“Telegram non è un’app sicura come invece sembra”, la piattaforma di messaggistica sarebbe stata smascherata dalla rivale Whatsapp. I dettagli della vicenda
Privacy e sicurezza nelle applicazioni sono molto importanti al giorno d’oggi. Tenere al sicuro tutti i nostri dati è fondamentale, per cui gli sviluppatori dei servizi e delle piattaforme che conosciamo non possono minimamente permettersi di commettere degli errori che potrebbero costargli davvero caro. E nel momento in cui succede, purtroppo, non possono fare altro che tentare di rimediare al loro errore il prima possibile.

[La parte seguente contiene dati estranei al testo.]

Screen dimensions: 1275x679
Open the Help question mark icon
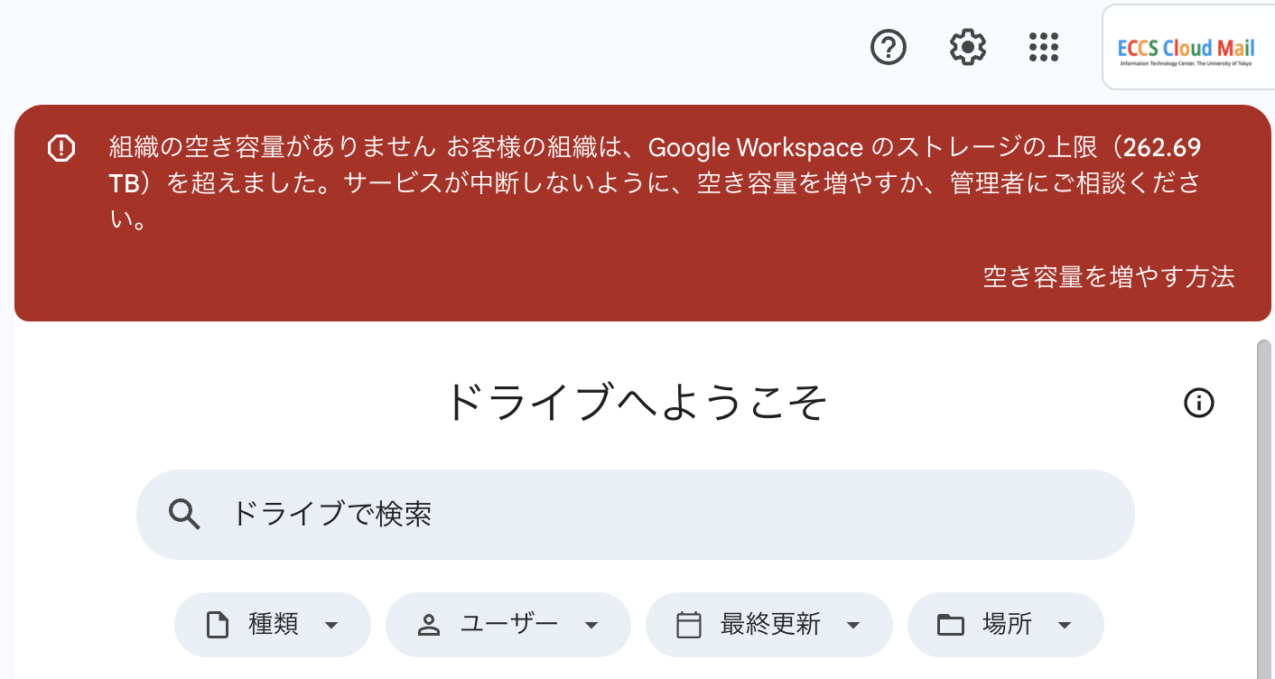(x=888, y=47)
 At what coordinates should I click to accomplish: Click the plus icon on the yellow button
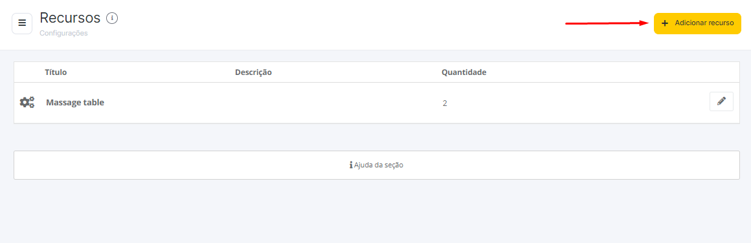(664, 23)
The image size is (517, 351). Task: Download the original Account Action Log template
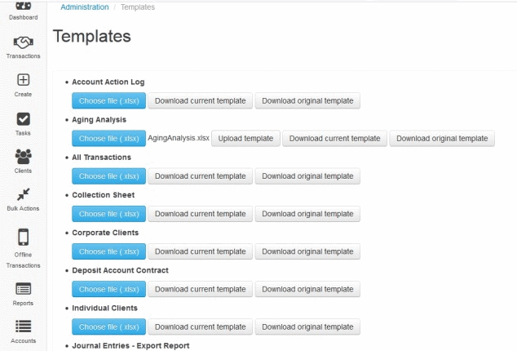[307, 100]
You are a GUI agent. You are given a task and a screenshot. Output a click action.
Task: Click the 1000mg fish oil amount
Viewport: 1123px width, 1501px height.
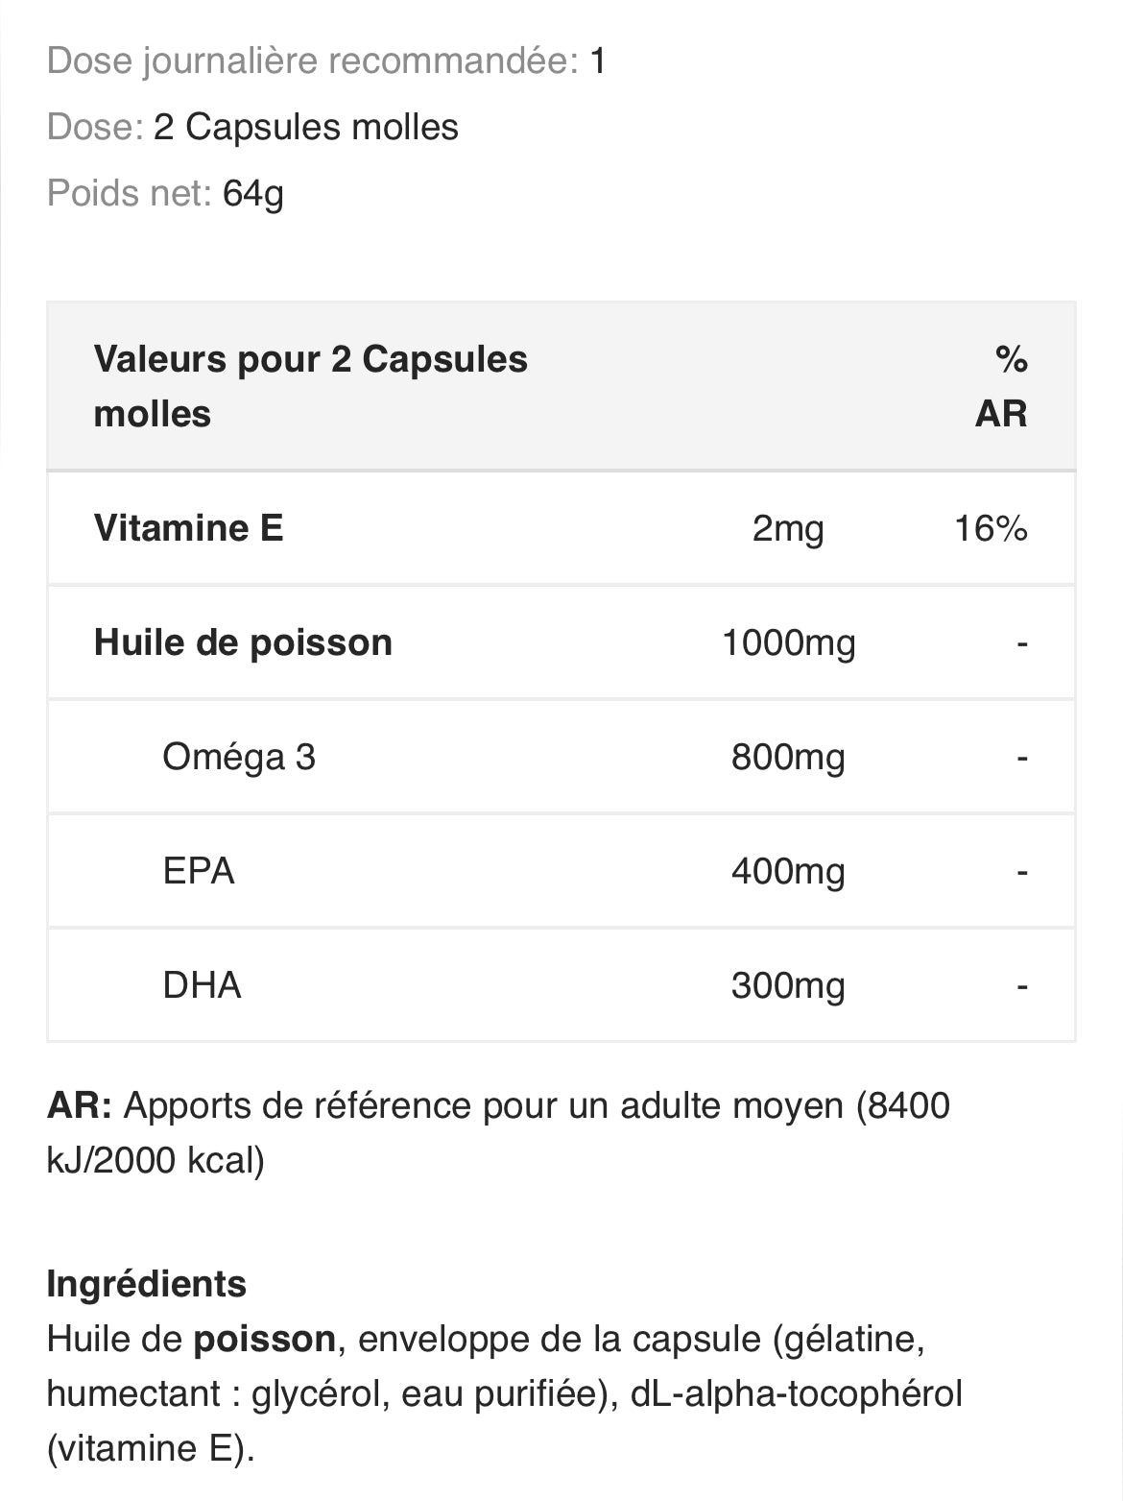pyautogui.click(x=788, y=642)
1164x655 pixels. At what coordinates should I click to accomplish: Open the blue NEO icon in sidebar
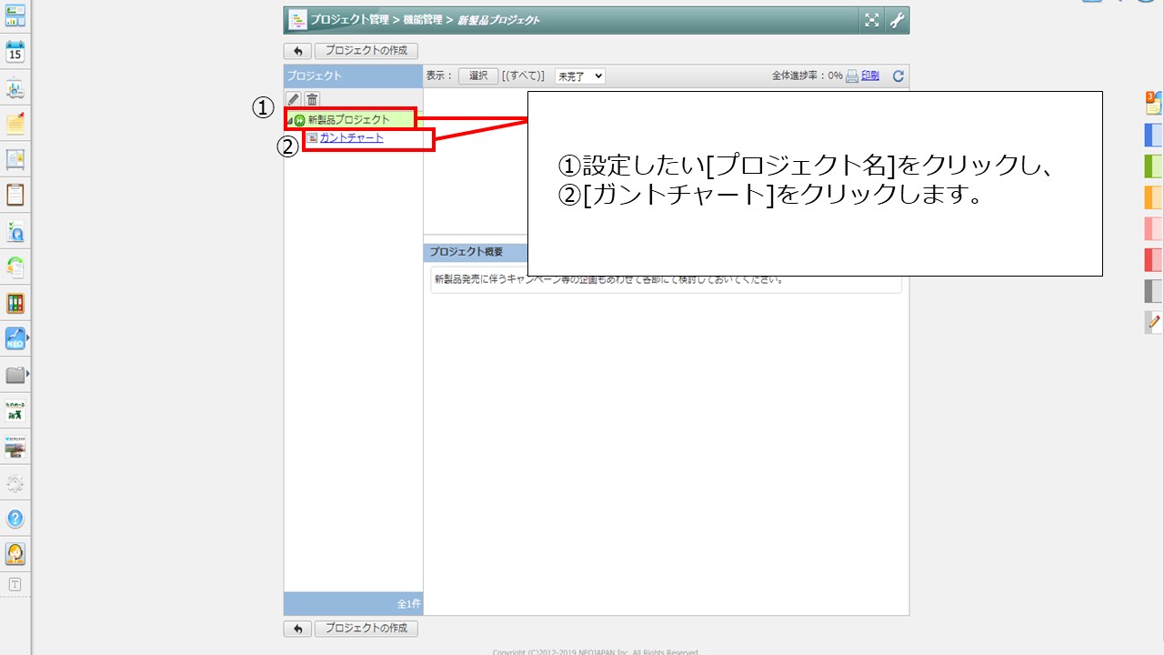click(x=15, y=338)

Applicazioni come WhatsApp o Telegram, per esempio, sono quelle che potrebbero rientrare nella categoria dei “servizi maggiormente a rischio” per via del campo dove operano, ossia quello della messaggistica istantanea. Lasciarsi scappare un errore durante un aggiornamento standard, oppure ignorare quelle che potrebbero essere delle lamentele significative per la miglioria del prodotto, potrebbe portare l’app a subire un collasso mai visto prima, ed è inevitabile.
Telegram non è sicura: WhatsApp ne è certa
Tuttavia, il discorso non cambia per nulla anche quando si tratta di rispondere a delle voci di corridoio che circolano, come quelle di WhatsApp contro Telegram per esempio. Sono state mosse delle accuse molto particolari verso la sua nemesi, che contrariamente a quanto potreste pensare forse dovrebbe riguardare le sue funzioni e migliorarsi ancora di più. Ma che cosa sappiamo in merito a questa storia, e soprattutto quali sono le prove a carico di Meta in queste sentenze?
Will Cathcart, il responsabile di WhatsApp, ha affermato che Telegram non ha un buon livello di sicurezza. Differentemente da quanto potreste pensare potrebbe essere così, specie perché – a detta dell’esperto – l’app non offre la crittografia end-to-end come impostazione predefinita, e ciò vale anche per i gruppi e per le chat segrete, che rimangono altrettanto scoperte. Ciò, dunque, porta il servizio a sentirsi legittimata a condividere conversazioni, informazioni e addirittura locazioni riservate ai governi quando viene richiesto, riferendosi principalmente alla Russia.
Non è della stessa opinione Remi Vaughn, il portavoce di Telegram, che ha risposto alle accuse mosse da Will Cathcart riferendo che la posizione degli individui viene resa visibile solo quando quest’ultimi lo autorizzano, e questo accade in pochissimi casi. Per quel che riguarda il protocollo di sicurezza applicato alle chat segrete, invece, quanto utilizzato da Telegram per proteggere le conversazioni e le informazioni degli utenti è stato verificato da un team altamente qualificato dell’Università di Udine: è impossibile che possa commettere un errore da quel che dice. Ma sarà davvero così?